# Start of Text to read

2. The apparatus of claim 1 wherein said training processor comprises:

means for generating a network error E.sub.N for said input ANN;

a training controller for comparing said network error E.sub.N with a threshold error E.sub.T and for generating a selected one of a trained ANN and a control signal; and

a network tuner, coupled to said training controller, for adjusting the weights and biases of said input ANN in response to said control signal received from said training controller.

3. The apparatus of claim 2 wherein said training controller generates said fully trained ANN when said network error E.sub.N is less than said threshold error E.sub.T.

4. The apparatus of claim 1 wherein said trained ANN generated by said training processor is a selected one of a fully trained ANN and a partially trained ANN and wherein said training processor further comprises:

means for generating a network error E.sub.N for said trained ANN; and

a training controller for comparing said network error E.sub.N with a threshold error E.sub.T.

5. The apparatus of claim 4 wherein said pruning processor generates said pruned ANN in response to receiving a fully trained ANN and generates said minimal ANN architecture in response to receiving a partially trained ANN.

6. The apparatus of claim 5 wherein said pruning processor further comprises means for adjusting said threshold error E.sub.T in response to receiving a partially trained ANN.

7. The apparatus of claim 6 wherein said training controller generates said fully trained ANN when said network error E.sub.N is less than said threshold error E.sub.T.

8. A method for unwrapping an artificial neural network (ANN) comprising the steps of:

generating an initial ANN architecture for mapping a plurality of network inputs to at least one network output;

training said initial ANN architecture to generate a trained ANN;

pruning an input ANN to generate a pruned ANN, said input ANN being a selected one of said trained ANN and a retrained ANN;

training said pruned ANN to generate a retrained ANN, said retrained ANN being a selected one of a fully trained ANN and a partially trained ANN, said training said pruned ANN comprising the steps of adjusting a weight and bias of said pruned ANN, generating a network error E.sub.N for said weight and bias adjusted input ANN, comparing said network error E.sub.N to an error threshold E.sub.T, and repeating the steps of adjusting a weight and bias, generating a network error E.sub.N, and comparing said network error to said error threshold E.sub.T until a training threshold is met;

repeating the steps of pruning an ANN and training said pruned ANN until said retrained ANN generated is a partially trained ANN;

saving said retrained ANN as a minimal ANN architecture associated with said error threshold E.sub.T ;

reducing said threshold error E.sub.T ;

repeating the steps of pruning an input ANN, training said pruned ANN, saving said input ANN, and reducing said threshold error E.sub.T until said threshold error reaches a predetermined limit; and

generating an unwrapped artificial neural network, said generating an unwrapped artificial neural network comprising retrieving said minimal ANN architecture associated with a predetermined error threshold E.sub.T ;

identifying the network inputs remaining in said retrieved minimal ANN architecture; determining the information represented by said remaining network inputs; and defining the functionality of each node in said retrieved minimal ANN architecture.

# End of Text to read
# Start of Provided data

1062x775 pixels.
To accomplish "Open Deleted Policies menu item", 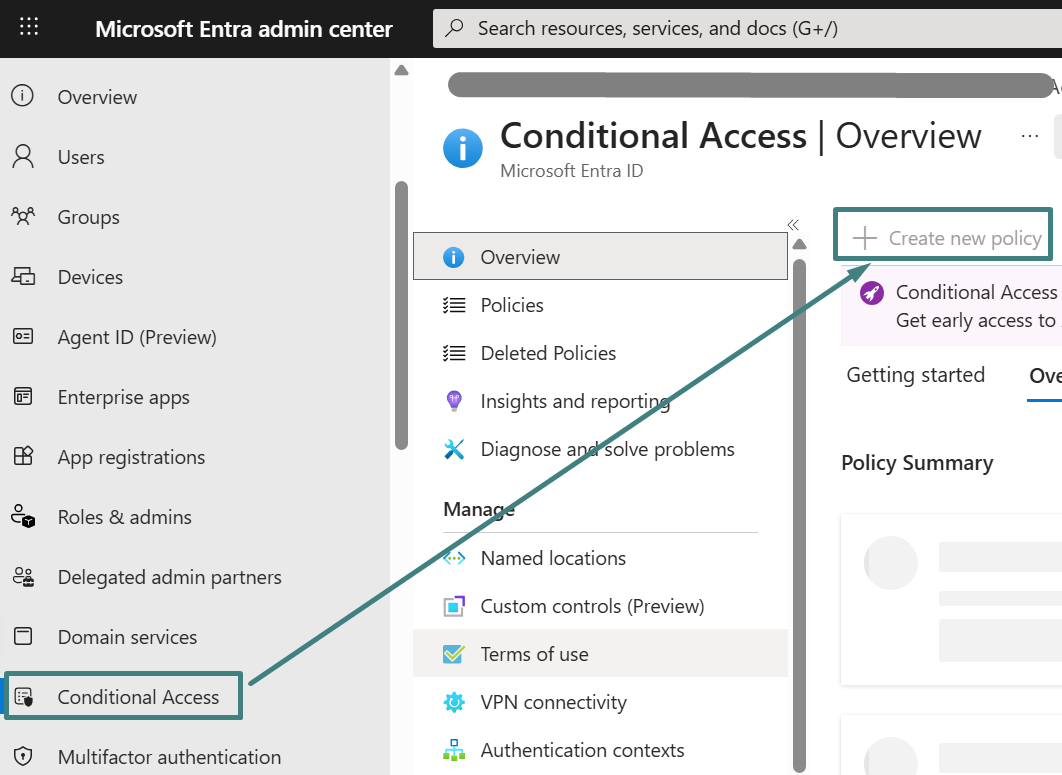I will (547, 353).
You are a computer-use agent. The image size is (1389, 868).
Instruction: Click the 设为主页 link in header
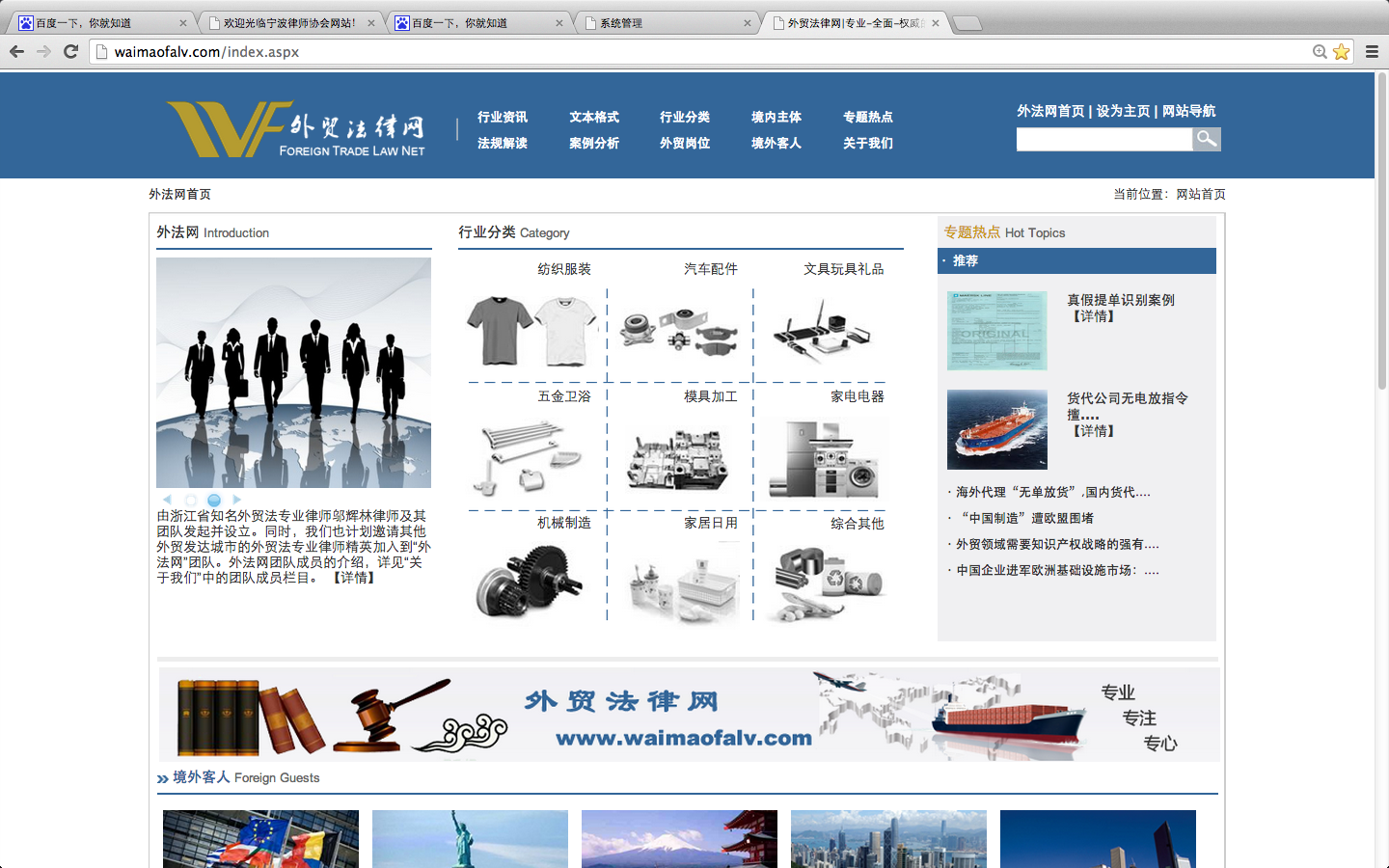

# End of Provided data

**Problem:** Repeat the passage of the patent claims from "5. The apparatus" to "E.sub.T in response to receiving a partially trained ANN." word for word.

**Task response:**
5. The apparatus of claim 4 wherein said pruning processor generates said pruned ANN in response to receiving a fully trained ANN and generates said minimal ANN architecture in response to receiving a partially trained ANN.

6. The apparatus of claim 5 wherein said pruning processor further comprises means for adjusting said threshold error E.sub.T in response to receiving a partially trained ANN.